- [Problem]: Reproduce precisely the lines of the listing below, starting with the line that contains "You are a computer-use agent. The" and stopping after the line that contains "Task: Click the zoom in plus button"; include nothing else.

- [Entries supplied]:
::::

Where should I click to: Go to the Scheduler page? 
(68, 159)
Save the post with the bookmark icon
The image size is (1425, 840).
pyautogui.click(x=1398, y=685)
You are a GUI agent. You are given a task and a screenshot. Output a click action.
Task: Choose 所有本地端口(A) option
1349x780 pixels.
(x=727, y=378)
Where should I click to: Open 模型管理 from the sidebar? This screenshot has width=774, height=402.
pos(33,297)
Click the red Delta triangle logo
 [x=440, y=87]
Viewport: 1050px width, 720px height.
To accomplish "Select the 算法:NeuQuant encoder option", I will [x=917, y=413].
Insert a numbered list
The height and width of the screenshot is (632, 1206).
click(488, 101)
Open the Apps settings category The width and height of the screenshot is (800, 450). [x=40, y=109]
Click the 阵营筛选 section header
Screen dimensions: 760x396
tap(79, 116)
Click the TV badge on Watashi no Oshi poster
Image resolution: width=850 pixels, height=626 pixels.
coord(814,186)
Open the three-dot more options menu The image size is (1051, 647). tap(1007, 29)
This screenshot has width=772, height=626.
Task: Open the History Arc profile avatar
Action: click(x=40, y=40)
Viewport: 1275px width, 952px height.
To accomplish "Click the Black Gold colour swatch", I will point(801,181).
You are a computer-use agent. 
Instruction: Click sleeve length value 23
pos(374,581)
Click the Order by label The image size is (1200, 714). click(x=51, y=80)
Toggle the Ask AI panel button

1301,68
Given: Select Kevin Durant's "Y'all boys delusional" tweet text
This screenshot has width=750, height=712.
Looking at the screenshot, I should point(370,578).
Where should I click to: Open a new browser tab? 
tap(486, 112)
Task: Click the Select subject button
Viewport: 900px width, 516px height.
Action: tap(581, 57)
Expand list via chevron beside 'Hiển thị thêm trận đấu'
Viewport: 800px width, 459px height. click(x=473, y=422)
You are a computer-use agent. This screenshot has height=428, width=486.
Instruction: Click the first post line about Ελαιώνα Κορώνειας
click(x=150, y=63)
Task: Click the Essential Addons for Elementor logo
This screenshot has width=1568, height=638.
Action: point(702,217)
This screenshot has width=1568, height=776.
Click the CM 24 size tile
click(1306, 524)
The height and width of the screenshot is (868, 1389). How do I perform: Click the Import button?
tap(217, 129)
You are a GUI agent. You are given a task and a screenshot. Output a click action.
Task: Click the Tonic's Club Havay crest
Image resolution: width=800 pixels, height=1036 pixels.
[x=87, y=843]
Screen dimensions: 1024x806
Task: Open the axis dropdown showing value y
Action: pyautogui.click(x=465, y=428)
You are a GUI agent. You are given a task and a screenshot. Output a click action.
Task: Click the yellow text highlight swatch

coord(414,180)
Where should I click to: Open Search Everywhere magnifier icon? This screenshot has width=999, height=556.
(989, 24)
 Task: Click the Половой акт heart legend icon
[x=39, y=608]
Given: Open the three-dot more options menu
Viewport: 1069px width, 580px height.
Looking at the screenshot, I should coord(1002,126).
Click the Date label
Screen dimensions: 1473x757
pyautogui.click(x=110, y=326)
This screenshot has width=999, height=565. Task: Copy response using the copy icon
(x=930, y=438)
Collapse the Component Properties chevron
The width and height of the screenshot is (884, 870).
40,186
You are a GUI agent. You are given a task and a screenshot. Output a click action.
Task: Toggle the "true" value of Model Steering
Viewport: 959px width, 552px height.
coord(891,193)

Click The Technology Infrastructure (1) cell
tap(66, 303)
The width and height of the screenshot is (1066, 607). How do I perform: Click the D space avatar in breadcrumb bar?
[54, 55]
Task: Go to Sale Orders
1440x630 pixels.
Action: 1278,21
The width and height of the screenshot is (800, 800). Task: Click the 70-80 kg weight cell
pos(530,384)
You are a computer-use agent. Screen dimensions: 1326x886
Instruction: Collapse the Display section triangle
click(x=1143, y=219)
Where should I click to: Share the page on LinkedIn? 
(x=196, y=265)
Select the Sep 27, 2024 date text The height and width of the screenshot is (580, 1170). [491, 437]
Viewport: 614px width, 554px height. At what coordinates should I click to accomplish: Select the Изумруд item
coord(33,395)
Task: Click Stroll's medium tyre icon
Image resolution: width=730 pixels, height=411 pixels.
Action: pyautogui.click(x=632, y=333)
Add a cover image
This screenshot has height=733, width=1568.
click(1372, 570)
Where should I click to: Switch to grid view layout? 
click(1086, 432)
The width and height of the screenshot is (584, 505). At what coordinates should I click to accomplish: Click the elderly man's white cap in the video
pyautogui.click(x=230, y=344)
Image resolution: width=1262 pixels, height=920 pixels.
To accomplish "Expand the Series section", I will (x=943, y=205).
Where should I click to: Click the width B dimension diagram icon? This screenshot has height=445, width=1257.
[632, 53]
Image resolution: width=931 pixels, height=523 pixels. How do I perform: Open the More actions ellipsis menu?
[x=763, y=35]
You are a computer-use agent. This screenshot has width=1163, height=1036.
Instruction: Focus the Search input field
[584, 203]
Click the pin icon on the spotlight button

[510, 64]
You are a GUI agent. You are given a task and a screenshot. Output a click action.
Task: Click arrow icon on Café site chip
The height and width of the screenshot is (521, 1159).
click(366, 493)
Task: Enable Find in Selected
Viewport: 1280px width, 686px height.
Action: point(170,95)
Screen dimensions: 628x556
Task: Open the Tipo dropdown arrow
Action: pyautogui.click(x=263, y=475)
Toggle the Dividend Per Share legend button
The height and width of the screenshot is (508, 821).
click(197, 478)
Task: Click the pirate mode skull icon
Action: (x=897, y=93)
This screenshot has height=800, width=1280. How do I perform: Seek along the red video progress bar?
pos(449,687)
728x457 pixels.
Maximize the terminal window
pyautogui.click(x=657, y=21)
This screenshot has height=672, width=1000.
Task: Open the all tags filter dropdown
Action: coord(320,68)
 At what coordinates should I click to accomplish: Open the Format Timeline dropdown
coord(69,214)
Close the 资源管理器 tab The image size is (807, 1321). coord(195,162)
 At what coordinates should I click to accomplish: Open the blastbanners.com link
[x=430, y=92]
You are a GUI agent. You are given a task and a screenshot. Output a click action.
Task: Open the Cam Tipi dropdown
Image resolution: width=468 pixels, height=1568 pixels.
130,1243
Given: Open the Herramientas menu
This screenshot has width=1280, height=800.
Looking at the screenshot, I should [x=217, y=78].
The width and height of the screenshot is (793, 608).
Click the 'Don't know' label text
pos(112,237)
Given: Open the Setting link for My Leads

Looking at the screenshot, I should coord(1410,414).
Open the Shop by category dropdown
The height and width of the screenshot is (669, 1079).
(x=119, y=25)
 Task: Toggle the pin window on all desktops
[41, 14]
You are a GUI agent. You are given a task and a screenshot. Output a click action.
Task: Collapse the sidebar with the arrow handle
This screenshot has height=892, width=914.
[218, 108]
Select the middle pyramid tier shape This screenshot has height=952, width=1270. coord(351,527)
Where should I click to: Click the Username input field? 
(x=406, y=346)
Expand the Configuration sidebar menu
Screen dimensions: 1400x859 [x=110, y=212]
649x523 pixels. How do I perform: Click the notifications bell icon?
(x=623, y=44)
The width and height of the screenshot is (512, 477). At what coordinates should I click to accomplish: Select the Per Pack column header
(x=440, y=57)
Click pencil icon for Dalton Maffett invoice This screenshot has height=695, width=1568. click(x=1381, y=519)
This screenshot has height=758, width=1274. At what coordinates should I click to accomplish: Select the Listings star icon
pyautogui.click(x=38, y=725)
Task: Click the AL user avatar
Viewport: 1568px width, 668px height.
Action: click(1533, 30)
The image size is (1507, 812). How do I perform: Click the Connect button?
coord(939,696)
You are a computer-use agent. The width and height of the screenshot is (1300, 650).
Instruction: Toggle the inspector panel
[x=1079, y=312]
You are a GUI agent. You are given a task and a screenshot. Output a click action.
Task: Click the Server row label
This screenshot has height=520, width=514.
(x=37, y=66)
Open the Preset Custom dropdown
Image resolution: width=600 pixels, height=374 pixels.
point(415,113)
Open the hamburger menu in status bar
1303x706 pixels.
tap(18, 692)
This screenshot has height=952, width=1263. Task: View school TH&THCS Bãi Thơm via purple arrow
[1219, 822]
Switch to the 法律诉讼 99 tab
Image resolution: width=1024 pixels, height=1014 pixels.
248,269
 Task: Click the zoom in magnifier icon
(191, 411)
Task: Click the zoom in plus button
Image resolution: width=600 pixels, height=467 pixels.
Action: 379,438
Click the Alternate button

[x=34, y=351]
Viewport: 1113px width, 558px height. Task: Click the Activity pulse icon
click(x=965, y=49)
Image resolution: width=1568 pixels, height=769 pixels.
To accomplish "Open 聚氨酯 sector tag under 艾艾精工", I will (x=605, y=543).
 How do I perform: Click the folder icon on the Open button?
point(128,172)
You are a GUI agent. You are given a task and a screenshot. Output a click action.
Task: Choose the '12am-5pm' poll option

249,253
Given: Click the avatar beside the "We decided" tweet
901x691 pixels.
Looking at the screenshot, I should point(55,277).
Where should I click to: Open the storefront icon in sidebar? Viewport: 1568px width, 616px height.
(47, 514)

::::

- [Response area]:
You are a computer-use agent. The width and height of the screenshot is (1300, 650).
Instruction: Toggle the inspector panel
[x=1079, y=312]
You are a GUI agent. You are given a task and a screenshot. Output a click action.
Task: Click the Server row label
This screenshot has height=520, width=514.
(x=37, y=66)
Open the Preset Custom dropdown
Image resolution: width=600 pixels, height=374 pixels.
point(415,113)
Open the hamburger menu in status bar
1303x706 pixels.
tap(18, 692)
This screenshot has height=952, width=1263. Task: View school TH&THCS Bãi Thơm via purple arrow
[1219, 822]
Switch to the 法律诉讼 99 tab
Image resolution: width=1024 pixels, height=1014 pixels.
248,269
 Task: Click the zoom in magnifier icon
(191, 411)
Task: Click the zoom in plus button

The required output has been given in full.